We’ve always been told that we shouldn’t let our emotions cloud our judgment, but a new study suggests that our emotions may be more intelligent than we originally thought.
It’s being called the “emotional oracle effect.” Participants in the study, led by Michael Pham at Columbia Business School, made better choices if they followed their emotions. The study involved picking things like American Idol winners or the outcome of the 2008 Democratic presidential primary. According to Wired, the reason for this “involves processing power.” That is, the fact that the unconscious brain processes huge amounts of information alongside the conscious brain, whether you’re aware of it or not.
It’s true: Our subconscious mind is constantly at work, gathering sensory data almost behind our backs. It sorts through that data and allows only the necessary bits to seep into our conscious thought process.
It’s one of the reasons we sleep, why we dream. Our conscious minds wouldn’t be able to cope with so much information, so our subconscious keeps it hidden away, sorted in special boxes to be used when it’s needed.
Extra Sensory, Or Unconscious Knowledge?
But that information is still there, somewhere, and I wonder if it isn’t responsible for what we call “extra sensory perception” or psychic abilities.
Think about it: Those moments when you get an odd “feeling.” When you randomly turn on the television and find it’s playing your favorite show, or experience a moment of clairvoyance by accurately predicting the future.
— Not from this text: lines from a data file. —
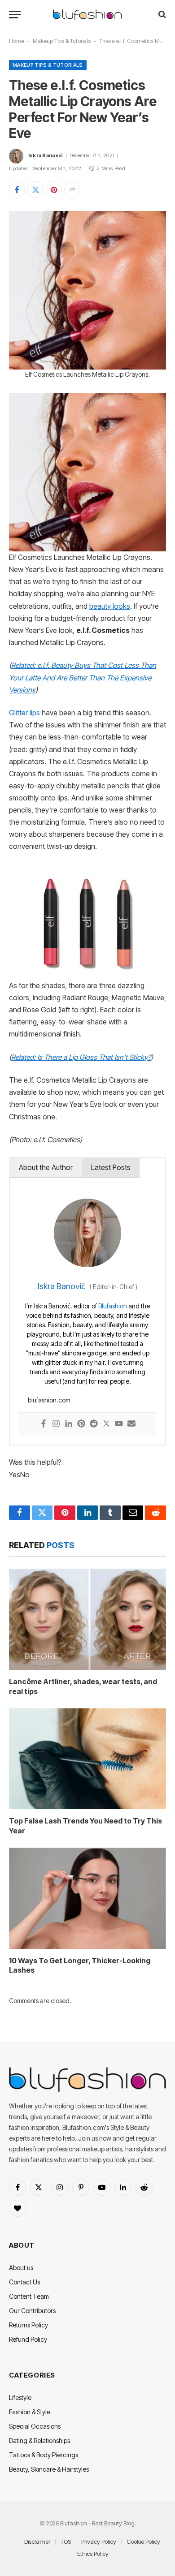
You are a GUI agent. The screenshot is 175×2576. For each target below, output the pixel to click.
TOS (66, 2541)
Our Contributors (32, 2310)
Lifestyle (20, 2397)
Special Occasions (35, 2426)
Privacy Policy (98, 2541)
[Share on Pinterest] (54, 189)
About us (21, 2267)
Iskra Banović (45, 155)
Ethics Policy (93, 2553)
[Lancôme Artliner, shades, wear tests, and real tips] (87, 1619)
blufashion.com (49, 1400)
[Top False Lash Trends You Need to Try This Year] (87, 1759)
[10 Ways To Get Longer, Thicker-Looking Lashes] (87, 1898)
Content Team (29, 2296)
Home (16, 41)
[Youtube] (119, 1424)
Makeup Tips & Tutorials (62, 41)
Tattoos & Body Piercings (43, 2455)
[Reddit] (94, 1424)
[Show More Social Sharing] (72, 189)
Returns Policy (28, 2325)
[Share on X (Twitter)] (35, 189)
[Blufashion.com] (87, 14)
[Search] (161, 14)
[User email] (131, 1424)
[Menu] (15, 14)
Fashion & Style (29, 2412)
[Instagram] (56, 1424)
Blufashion (112, 1306)
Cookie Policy (143, 2541)
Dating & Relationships (39, 2440)
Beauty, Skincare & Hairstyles (49, 2469)
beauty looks (109, 606)
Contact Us (24, 2282)
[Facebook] (43, 1424)
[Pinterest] (81, 1424)
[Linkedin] (69, 1424)
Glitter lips (24, 713)
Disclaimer (37, 2541)
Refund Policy (28, 2339)
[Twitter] (106, 1424)
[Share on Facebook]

Are these actually psychic occurrences? Or is it just all that data in your subconscious mind revealing itself?
Perhaps you skimmed over some TV listings and saw that your favorite show would be on, but you didn’t consciously think about it.
Or your subconscious mind picked up on the various little “clues” that something was going to happen, and finally manifested in a prophetic “vision.”
It’s an interesting possibility.
There’s still a lot we don’t know about how the mind works. Regardless of whether or not this new study proves anything, it’s still worth considering how “normal” processes of the mind may be responsible for seemingly paranormal abilities.